↓↓↓

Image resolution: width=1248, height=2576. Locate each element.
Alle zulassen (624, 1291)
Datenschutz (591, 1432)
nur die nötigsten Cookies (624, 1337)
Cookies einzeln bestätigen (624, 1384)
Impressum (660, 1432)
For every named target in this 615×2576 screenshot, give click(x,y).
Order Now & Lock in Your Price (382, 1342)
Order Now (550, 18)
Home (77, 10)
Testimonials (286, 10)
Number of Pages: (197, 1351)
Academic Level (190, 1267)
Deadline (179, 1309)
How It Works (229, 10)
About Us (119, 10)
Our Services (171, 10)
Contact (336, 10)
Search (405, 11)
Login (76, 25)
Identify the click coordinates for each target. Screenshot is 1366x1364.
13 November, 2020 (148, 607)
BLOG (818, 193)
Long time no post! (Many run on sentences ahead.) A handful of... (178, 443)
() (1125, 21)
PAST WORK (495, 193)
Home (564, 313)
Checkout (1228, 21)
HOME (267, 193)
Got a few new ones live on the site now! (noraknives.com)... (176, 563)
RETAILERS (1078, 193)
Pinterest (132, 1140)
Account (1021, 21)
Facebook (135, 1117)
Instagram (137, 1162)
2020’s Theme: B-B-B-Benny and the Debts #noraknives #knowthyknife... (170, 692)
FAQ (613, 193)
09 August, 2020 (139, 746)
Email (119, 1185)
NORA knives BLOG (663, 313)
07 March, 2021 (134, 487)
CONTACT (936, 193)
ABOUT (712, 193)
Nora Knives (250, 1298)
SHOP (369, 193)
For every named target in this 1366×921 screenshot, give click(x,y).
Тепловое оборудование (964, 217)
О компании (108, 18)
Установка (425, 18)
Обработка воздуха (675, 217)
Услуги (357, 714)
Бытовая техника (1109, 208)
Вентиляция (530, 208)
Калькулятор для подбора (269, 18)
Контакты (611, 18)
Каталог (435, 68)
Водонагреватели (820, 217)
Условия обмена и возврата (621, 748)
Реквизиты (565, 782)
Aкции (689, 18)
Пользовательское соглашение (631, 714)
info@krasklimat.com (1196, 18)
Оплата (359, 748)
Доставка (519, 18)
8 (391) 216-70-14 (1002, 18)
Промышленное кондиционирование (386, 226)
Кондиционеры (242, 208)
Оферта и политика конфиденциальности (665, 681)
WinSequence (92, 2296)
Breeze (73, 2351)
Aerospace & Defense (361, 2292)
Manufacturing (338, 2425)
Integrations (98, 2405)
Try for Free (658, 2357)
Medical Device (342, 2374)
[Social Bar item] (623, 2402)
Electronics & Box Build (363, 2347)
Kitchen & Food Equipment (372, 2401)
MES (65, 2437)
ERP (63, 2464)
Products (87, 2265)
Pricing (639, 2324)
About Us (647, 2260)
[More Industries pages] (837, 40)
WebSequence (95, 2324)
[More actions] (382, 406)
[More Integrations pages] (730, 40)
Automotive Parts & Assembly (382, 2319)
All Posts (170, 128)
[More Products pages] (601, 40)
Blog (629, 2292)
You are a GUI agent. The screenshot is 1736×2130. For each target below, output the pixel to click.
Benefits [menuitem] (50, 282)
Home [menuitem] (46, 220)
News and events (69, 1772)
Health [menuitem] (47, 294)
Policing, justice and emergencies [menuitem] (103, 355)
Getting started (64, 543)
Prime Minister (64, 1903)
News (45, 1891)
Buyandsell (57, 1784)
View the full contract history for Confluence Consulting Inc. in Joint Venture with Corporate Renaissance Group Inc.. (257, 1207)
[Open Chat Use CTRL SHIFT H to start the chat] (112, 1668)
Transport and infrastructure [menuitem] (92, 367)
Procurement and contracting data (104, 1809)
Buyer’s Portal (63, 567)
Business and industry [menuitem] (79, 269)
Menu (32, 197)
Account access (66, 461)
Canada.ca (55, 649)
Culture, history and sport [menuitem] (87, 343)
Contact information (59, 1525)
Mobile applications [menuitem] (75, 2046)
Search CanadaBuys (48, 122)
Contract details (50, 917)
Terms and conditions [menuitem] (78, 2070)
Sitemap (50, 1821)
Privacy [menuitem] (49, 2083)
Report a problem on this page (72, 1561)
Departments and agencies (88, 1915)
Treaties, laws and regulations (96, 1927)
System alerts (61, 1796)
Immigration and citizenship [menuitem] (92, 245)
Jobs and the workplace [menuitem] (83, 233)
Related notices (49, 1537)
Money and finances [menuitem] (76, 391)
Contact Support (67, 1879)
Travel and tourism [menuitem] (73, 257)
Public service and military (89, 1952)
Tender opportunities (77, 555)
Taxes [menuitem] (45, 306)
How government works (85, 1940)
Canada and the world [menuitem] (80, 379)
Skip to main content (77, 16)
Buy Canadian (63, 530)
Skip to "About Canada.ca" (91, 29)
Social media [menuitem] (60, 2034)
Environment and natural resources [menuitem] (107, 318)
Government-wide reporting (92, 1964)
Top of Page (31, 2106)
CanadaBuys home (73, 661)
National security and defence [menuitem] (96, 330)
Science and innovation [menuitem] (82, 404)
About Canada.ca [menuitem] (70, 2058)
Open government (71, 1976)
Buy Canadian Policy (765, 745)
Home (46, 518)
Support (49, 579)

↑↑↑

■ Exercise ■
All lines above from the one with "Тепловое оборудование (964, 217)" to the one with "About Us (647, 2260)", inclusive, should be copied exactly, and no other lines.

■ Reply ■
Тепловое оборудование (964, 217)
О компании (108, 18)
Установка (425, 18)
Обработка воздуха (675, 217)
Услуги (357, 714)
Бытовая техника (1109, 208)
Вентиляция (530, 208)
Калькулятор для подбора (269, 18)
Контакты (611, 18)
Каталог (435, 68)
Водонагреватели (820, 217)
Условия обмена и возврата (621, 748)
Реквизиты (565, 782)
Aкции (689, 18)
Пользовательское соглашение (631, 714)
info@krasklimat.com (1196, 18)
Оплата (359, 748)
Доставка (519, 18)
8 (391) 216-70-14 (1002, 18)
Промышленное кондиционирование (386, 226)
Кондиционеры (242, 208)
Оферта и политика конфиденциальности (665, 681)
WinSequence (92, 2296)
Breeze (73, 2351)
Aerospace & Defense (361, 2292)
Manufacturing (338, 2425)
Integrations (98, 2405)
Try for Free (658, 2357)
Medical Device (342, 2374)
[Social Bar item] (623, 2402)
Electronics & Box Build (363, 2347)
Kitchen & Food Equipment (372, 2401)
MES (65, 2437)
ERP (63, 2464)
Products (87, 2265)
Pricing (639, 2324)
About Us (647, 2260)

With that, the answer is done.